Now we analyse numeric features regarding the Churn

sns.catplot(x='Churn', y='tenure', data=data)
plt.show()

png

Among those who have churned, there is a large part that has remained for a short time, which is logical, while for those who stayed, the distribution is fairly homogeneous

sns.catplot(x='Churn', y='MonthlyCharges', data=data)
plt.show()

png

Among those who have churned, many had high charges > 65

sns.catplot(x='Churn', y='TotalCharges', data=data)
plt.show()

png

The overall charge for those who have churned is low in general, because they tend to stay for a short time

Now let's observe the distribution of observations within categories

sns.catplot(x='Churn', y='tenure', kind='box', data=data)
plt.show()

png

  • On average, those who have churned stayed less than a year (10 months) while those who stayed have been there for 3 years
  • 75% of those who have churned stayed less than 30 months
  • A quarter of loyal customers have been here for more than 5 years
sns.catplot(x='Churn', y='MonthlyCharges', kind='box', data=data)
plt.show()

png

On average, loyal customers have less monthly charges

sns.catplot(x='Churn', y='TotalCharges', kind='box', data=data)
plt.show()

png

Model quality metrics

Our task is a binary classification problem with imbalanced classes.
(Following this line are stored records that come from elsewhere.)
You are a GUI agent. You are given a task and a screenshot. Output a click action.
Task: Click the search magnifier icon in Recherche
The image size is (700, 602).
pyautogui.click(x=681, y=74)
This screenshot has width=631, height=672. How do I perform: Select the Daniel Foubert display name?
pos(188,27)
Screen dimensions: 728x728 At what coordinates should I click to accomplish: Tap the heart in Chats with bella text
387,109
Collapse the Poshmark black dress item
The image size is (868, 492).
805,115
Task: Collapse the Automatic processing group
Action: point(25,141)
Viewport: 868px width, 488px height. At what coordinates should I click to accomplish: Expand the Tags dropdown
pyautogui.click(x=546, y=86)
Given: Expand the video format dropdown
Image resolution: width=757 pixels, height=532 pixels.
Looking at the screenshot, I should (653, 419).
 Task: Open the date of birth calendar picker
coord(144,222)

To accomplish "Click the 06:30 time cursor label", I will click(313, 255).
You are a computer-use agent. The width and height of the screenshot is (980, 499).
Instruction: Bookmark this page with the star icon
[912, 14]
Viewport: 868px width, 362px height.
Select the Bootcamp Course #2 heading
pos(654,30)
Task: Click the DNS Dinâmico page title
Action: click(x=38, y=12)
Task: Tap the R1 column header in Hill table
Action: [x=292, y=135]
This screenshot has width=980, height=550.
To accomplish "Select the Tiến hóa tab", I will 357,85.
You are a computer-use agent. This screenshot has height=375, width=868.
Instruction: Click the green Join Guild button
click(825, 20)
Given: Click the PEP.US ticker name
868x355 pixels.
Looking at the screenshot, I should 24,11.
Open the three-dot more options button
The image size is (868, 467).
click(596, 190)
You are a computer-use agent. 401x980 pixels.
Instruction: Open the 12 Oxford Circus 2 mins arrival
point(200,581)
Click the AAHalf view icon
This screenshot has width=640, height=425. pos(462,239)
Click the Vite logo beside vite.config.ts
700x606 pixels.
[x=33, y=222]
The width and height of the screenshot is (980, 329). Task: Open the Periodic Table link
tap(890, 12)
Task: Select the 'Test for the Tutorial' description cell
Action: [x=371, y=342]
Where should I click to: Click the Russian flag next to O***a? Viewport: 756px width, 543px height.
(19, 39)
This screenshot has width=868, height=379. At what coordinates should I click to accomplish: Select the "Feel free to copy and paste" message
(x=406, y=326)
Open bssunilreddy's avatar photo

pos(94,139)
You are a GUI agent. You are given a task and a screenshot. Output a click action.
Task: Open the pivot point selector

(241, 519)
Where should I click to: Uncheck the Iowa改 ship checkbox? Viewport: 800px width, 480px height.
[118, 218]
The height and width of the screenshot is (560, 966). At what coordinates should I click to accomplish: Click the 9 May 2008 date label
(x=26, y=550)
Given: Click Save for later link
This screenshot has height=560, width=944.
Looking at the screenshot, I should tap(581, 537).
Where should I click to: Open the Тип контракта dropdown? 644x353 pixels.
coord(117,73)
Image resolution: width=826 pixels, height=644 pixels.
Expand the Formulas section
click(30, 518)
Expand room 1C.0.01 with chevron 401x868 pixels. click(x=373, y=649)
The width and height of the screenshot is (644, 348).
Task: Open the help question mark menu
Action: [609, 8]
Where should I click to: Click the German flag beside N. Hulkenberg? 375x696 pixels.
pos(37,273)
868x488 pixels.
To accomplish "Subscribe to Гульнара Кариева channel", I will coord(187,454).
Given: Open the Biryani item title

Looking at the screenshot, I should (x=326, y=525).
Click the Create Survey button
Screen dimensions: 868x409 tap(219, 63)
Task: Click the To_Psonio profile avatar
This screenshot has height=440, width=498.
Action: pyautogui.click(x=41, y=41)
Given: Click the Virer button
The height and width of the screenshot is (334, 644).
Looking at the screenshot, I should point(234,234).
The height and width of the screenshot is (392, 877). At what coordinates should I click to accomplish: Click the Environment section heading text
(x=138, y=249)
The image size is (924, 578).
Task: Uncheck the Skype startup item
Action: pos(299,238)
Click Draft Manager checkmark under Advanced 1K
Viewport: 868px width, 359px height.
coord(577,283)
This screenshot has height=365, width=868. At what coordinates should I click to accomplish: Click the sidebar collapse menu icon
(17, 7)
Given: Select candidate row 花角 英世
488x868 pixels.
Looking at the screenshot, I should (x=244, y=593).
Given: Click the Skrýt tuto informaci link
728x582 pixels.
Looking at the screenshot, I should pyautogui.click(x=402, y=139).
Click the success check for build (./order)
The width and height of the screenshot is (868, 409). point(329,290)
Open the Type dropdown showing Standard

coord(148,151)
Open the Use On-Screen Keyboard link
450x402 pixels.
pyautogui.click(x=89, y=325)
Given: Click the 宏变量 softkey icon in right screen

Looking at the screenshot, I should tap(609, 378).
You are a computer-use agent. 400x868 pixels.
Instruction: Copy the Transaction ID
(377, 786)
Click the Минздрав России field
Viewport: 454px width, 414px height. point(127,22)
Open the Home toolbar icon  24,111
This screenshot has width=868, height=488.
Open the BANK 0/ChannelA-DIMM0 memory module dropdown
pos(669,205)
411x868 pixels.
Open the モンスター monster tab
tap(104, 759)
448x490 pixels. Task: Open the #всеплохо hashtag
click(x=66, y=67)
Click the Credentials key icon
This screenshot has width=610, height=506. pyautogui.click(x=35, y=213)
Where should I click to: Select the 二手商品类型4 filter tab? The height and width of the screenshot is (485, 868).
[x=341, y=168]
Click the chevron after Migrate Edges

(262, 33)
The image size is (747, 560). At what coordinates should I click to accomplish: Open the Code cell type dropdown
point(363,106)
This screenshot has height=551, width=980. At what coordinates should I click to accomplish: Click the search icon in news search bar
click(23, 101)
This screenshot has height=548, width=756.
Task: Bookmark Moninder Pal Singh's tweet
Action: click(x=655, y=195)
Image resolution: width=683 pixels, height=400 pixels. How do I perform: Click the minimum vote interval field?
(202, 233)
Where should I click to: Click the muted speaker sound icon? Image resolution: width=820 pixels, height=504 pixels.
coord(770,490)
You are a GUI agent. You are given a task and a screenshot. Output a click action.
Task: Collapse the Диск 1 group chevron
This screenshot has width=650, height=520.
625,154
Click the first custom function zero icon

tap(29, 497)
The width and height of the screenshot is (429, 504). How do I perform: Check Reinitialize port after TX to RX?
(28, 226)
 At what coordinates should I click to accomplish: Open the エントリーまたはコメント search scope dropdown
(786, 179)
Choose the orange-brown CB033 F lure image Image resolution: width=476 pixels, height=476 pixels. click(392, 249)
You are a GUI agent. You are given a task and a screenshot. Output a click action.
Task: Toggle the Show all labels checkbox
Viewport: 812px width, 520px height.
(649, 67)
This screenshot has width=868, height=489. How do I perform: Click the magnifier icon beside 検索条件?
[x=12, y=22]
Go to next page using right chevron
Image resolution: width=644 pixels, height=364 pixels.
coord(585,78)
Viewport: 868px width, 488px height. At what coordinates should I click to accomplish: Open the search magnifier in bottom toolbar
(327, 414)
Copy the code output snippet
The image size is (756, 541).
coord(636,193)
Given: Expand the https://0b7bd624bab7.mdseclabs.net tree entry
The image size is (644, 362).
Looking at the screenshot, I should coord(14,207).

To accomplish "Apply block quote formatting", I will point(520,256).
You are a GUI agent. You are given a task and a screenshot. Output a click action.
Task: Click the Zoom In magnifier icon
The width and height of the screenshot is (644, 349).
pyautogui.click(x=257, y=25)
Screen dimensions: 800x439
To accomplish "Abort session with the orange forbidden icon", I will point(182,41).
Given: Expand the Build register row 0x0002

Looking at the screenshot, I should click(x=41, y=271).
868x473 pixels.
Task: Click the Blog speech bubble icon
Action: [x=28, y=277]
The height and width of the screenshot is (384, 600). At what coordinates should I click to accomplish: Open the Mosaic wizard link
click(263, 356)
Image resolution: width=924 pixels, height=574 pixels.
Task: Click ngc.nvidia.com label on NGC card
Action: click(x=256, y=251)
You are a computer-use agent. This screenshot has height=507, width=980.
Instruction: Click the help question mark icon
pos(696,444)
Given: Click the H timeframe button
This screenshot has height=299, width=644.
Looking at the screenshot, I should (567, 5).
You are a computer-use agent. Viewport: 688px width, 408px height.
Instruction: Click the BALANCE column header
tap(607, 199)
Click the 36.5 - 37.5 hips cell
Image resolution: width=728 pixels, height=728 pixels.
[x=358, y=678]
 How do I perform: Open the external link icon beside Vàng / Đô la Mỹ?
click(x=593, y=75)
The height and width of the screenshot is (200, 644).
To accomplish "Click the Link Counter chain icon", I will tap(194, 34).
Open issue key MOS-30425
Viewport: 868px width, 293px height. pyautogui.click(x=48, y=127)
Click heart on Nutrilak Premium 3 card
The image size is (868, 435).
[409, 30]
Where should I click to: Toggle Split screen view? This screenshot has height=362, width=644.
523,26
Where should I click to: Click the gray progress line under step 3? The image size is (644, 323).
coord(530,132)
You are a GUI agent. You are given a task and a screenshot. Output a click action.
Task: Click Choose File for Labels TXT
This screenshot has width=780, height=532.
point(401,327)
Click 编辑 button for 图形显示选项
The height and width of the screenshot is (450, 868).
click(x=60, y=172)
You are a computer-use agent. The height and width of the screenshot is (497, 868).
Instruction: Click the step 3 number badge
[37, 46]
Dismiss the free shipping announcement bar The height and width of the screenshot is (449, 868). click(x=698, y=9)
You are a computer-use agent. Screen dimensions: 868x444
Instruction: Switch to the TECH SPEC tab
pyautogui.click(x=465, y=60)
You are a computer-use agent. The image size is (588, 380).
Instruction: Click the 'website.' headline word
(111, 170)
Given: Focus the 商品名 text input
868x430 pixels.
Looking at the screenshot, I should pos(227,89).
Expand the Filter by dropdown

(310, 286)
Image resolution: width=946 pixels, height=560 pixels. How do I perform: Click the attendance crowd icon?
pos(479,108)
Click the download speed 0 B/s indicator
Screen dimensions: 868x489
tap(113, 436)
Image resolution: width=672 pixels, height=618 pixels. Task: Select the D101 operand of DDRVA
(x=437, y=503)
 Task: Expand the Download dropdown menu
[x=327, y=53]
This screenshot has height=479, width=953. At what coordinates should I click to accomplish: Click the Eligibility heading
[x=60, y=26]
So, instead of using accuracy, we'll use AUC score, because it's easy to achieve a good accuracy by predicting only 'No', while AUC will be more relevant by taking into account the False Positive Rate and the True Positive Rate

AUC score is the Area Under ROC curve, a score close to 1 means that we have a good model. The curve is drawn by computing true positive rate against false positive rate for various tresholds
ROC-AUC

Model selection

It's a binary classification problem, we will try different models for this task and select the best according to it's performance (score, speed..) :

Data preprocessing

Data as such can't be used. We'll transform the data so that we can feed it to a machine learning algorithm

from sklearn.linear_model import LogisticRegression
from sklearn.tree import DecisionTreeClassifier
from sklearn.svm import SVC
from sklearn.ensemble import RandomForestClassifier
from sklearn.metrics import roc_auc_score
from sklearn.model_selection import GridSearchCV #we will do hyperparameters tuning
missing_index = np.array(data.isnull()).nonzero()[0] #indices of missing values
data.columns
Index(['customerID', 'gender', 'SeniorCitizen', 'Partner', 'Dependents',
       'tenure', 'PhoneService', 'MultipleLines', 'InternetService',
       'OnlineSecurity', 'OnlineBackup', 'DeviceProtection', 'TechSupport',
       'StreamingTV', 'StreamingMovies', 'Contract', 'PaperlessBilling',
       'PaymentMethod', 'MonthlyCharges', 'TotalCharges', 'Churn'],
      dtype='object')
#target
y = data.Churn
X = data.drop(columns=['Churn', 'customerID'])
y = y.drop(index=missing_index)
#label encoding for gender feature
X['gender'] = X['gender'].map({'Male':1, 'Female':0})

#label encoding for other binary features
binary_variables = ['Partner','Dependents','PhoneService','PaperlessBilling']
X[binary_variables] = X[binary_variables].replace({'Yes':1, 'No':0})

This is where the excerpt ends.